Retour aux classiques
Alors que le nouvel album de New Model Army sort en septembre,
pour la première fois je ne l’ai pas acheté le jour de sa sortie. D’une je ne l’ai pas trouvé, de deux au lieu d’y retourner le lendemain comme avant, j’ai attendu. Je le commande chez “Ground Zero”, le petit disquaire de la place sainte marthe (Paris). L’album n’arrive pas; enfin il arrive. Et j’ai l’objet dans les mains. Je le regarde, je le touche, je souris. Je le retourne. Voilà, je tiens “Today is a good day”, 11ième album de New Model Army. La cover me plait. Encore et toujours Joolz. Je suis en terrain connu mais le style est moins sombre.
Une, deux écoutes et on passe à autre chose?
Je mets le CD sur la platine et alors que je m’inquiétais un peu d’avoir perdu cette excitation devant un nouvel album, me voilà dans une écoute religieuse. Le premier morceau, Today is a good day, je le connaissais déjà au format mp3 et bon, je le trouvais limite hard-rock. Mais là il sonne revendicatif. Justin Sullivan a l’air en colère. Et ça me plait. Ensuite Autumn, qui m’attrape, me bouleverse, comme ça à la première écoute. « Everything is beautiful beaucause everything is dying« en boucle, avec des shalala (doit être la première fois en 27 ans de carrière) et des choeurs. Peace is only et ses lignes de basses à tomber me rappelle que le premier bassiste de New Model Army était déjà un tueur et que depuis rien n’a changé.
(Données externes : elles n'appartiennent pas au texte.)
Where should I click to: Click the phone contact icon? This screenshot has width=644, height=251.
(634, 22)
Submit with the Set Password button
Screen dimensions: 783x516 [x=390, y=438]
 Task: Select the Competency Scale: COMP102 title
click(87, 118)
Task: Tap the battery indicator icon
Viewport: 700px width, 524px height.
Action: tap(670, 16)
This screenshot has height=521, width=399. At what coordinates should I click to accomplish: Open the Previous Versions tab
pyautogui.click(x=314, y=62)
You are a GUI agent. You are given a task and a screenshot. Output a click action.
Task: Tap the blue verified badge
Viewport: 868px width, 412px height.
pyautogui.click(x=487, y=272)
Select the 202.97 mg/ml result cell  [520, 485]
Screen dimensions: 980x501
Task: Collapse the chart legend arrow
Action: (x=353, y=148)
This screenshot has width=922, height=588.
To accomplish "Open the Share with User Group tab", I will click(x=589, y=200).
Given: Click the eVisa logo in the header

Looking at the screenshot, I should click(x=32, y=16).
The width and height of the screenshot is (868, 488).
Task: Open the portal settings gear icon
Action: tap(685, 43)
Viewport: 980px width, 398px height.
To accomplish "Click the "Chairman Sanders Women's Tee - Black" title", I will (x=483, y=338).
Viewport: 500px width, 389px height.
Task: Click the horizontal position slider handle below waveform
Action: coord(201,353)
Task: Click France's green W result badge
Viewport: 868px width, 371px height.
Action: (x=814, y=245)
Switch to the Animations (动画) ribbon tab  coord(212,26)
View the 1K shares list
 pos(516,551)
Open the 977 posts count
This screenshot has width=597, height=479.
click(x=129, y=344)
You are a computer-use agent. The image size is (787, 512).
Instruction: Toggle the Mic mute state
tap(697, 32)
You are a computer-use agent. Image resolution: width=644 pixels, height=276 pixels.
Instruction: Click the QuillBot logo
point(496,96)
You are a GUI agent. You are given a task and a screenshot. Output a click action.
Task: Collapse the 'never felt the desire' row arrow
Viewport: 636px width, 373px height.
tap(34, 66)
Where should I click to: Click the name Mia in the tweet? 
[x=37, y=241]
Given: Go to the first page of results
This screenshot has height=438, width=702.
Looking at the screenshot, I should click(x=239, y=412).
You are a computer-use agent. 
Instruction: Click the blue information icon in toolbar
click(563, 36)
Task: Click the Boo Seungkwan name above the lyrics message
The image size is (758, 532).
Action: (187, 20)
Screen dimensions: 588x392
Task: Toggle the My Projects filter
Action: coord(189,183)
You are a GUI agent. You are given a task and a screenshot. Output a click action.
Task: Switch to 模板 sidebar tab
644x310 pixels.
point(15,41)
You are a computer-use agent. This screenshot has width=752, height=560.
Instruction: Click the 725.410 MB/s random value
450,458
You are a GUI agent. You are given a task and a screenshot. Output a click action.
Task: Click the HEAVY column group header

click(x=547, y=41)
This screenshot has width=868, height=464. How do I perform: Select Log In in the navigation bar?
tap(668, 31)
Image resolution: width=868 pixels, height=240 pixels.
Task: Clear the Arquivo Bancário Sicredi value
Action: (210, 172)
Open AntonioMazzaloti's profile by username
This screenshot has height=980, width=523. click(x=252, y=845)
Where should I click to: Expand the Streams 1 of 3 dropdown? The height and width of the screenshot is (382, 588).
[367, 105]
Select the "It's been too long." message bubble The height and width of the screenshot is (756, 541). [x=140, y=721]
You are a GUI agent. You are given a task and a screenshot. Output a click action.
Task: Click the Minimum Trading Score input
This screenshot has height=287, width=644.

Réécouter encore et encore et redécouvrir
Et ce ne sont que des bonnes surprises jusqu’à North Star qui clôt l’album sur une chanson que je trouve lumineuse. Et je réécoute l’album et Autumn me bluffe encore et je la remets 1,23 fois. Puis Ocean Rising et son final aux percussions ravageuses que je passe en boucle.Et chaque écoute me fait découvrir un nouveau morceau, une nouvelle ligne de basse, une tournerie de batterie.
Ca fait 10 jours que ça dure et j’ai envie que ça ne s’arrête jamais. Et pourtant j’ai toujours envie de découvrir d’autres musiques, sous d’autres formes. Quand même, c’était bien le CD. Mais c’est surement lié à “Everything is beautiful because everything is dying”.